Material provided:
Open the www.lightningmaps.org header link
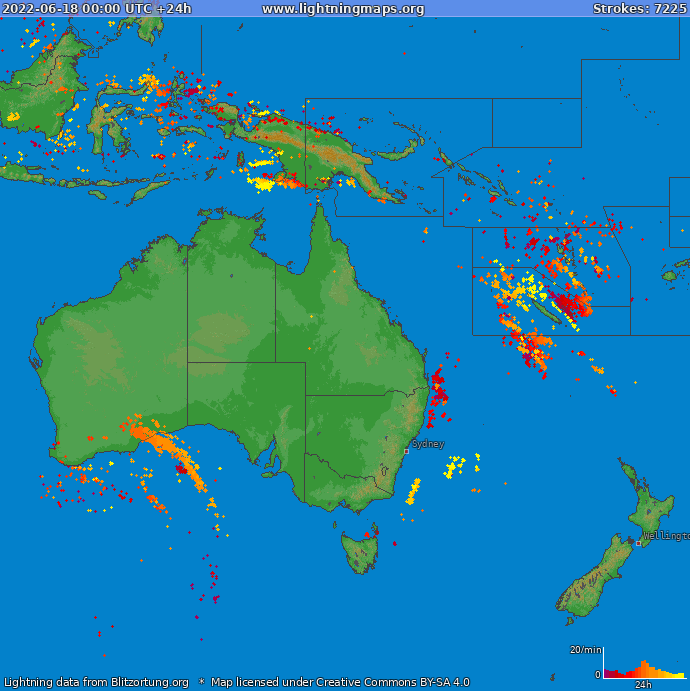pos(343,9)
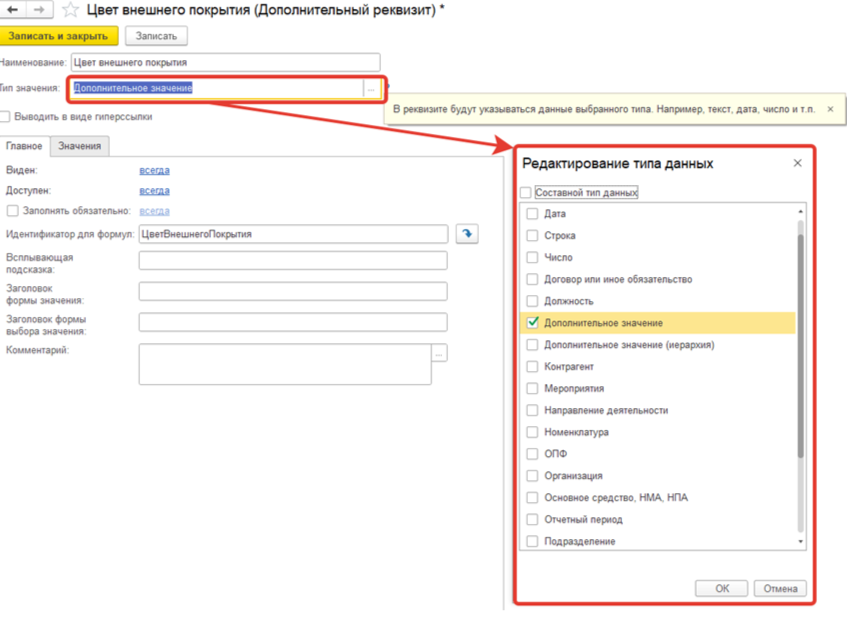Switch to the Значения tab

coord(79,146)
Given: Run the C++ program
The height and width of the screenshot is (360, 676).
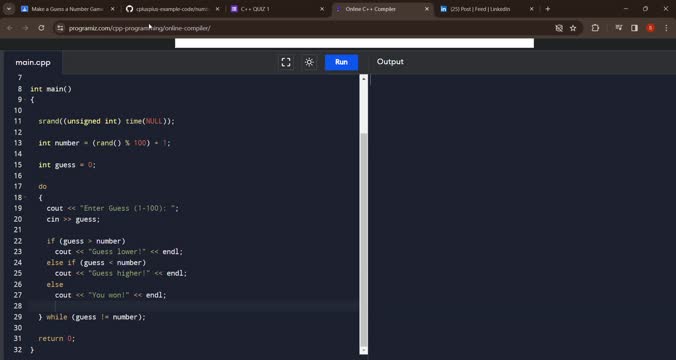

Work request:
Each line of the data above must be repeated exactly, images excluded.

The answer:
Open the www.lightningmaps.org header link
pos(343,9)
Switch to the Значения tab

coord(79,146)
Given: Run the C++ program
The height and width of the screenshot is (360, 676).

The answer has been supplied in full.